When we think about the world of entrepreneurship and its application in education, the innovations in education technology are often top of mind as a tool for disrupting the space, and rightfully so given the growth in the sector in the past decade. With a rich tradition of supporting both entrepreneurship and education at the Kauffman Foundation, we are beginning to ask big questions about the future of edtech and its role in our own local strategy for building and sustaining a robust ecosystem for education innovation.

While we are far from having answers, here are a few questions that are top of mind that I would encourage us all to consider heading into this conference and continuing in this sector:

What are the measures of success?

With headlines of continued growth in investment in education technologies, how are we as a community and sector measuring success in this space? Is it merely the number of new startups? Venture capital received? Or the illustrious pursuit of scale?

I would argue that while there are many indicators that validate the markets for education technology, we must push for deeper levels of research and development earlier in the lifecycle of a company and their products so that the ultimate measure of success is driving towards improved outcomes for kids. It’s easy to focus on valuation, capital raised, and market penetration, but it will require a disciplined approach and commitment to evaluation and research that will lead to better solutions that drive student learning.

Who is at the center?

As we have learned from several aspects of the education reform movement, the idea of doing work to or on a community, instead of in partnership with, similarly creates a great threat to edtech. If the innovation and solutions we are building in education are not centered around the practioners themselves — be it the students, teachers, leaders, or parents — the sector itself will not succeed.

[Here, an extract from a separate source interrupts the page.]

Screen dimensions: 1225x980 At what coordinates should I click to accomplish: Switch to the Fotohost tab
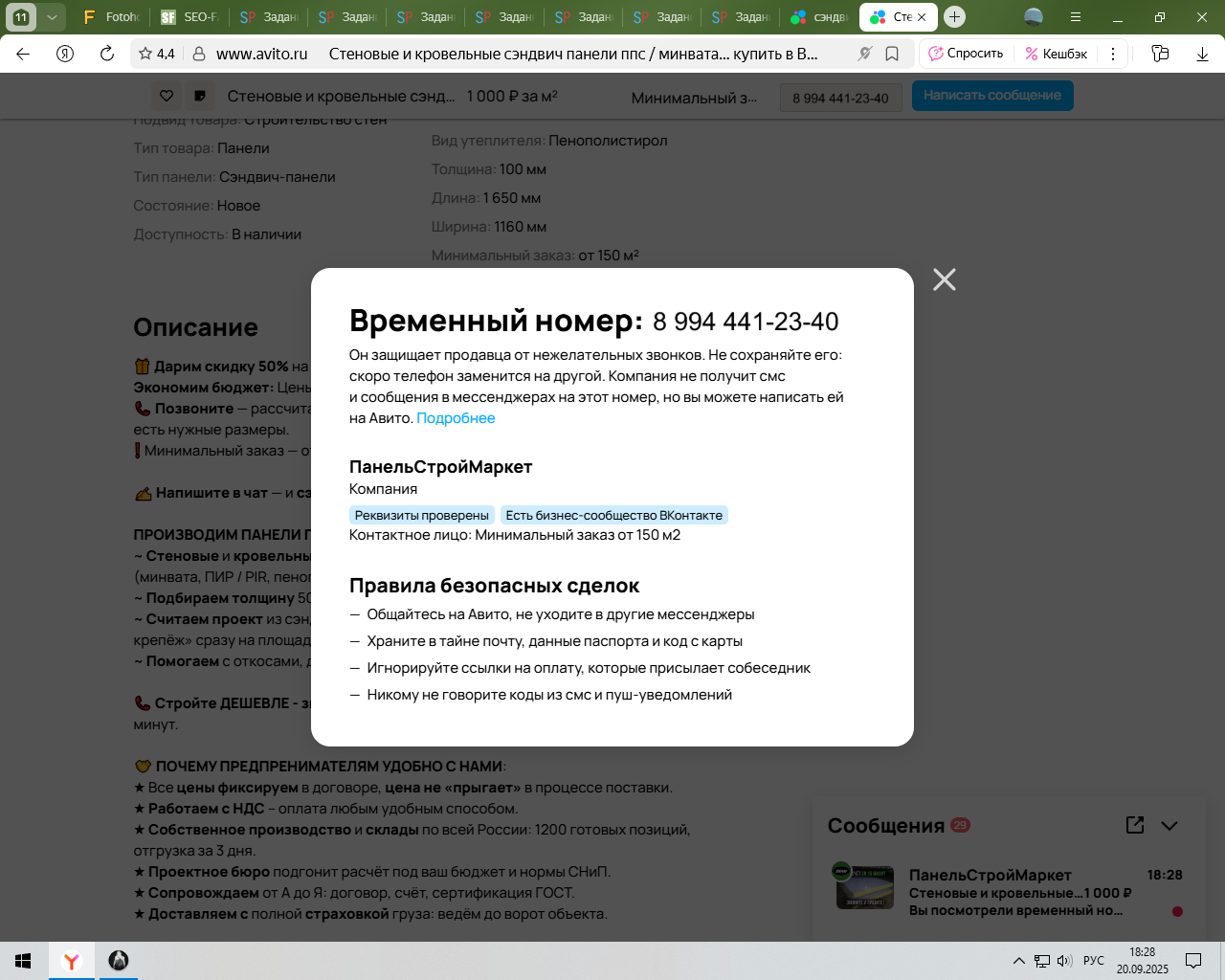click(112, 17)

The innovations that will drive the most change and impact must solve significant problems that our teachers, students, schools, parents and communities are facing today. Innovation for the sake of new and shiny won’t move the needle. We must encourage our entrepreneurs, if not the practioners themselves, to work closely with the end users throughout the entire development cycle to ensure we are creating solutions with our schools and families at the center.

How are we using the tools as an opportunity to expand equity for ALL kids?

Finally, one of the greatest opportunities we see with education technology is the ability to expand equity for ALL kids, in our community, country, and globally. The ever-growing body of content and knowledge available through technology will only be the most powerful tool for leveling the playing field if there is true access.

At the Kauffman Foundation we think about the potential for catalytic change driven by education technology, and believe that in order to achieve the desired changes there must remain a focus on access and equity that will solve the real problems that hold our schools and communities back, and whose ultimate measure of success is improving educational outcomes.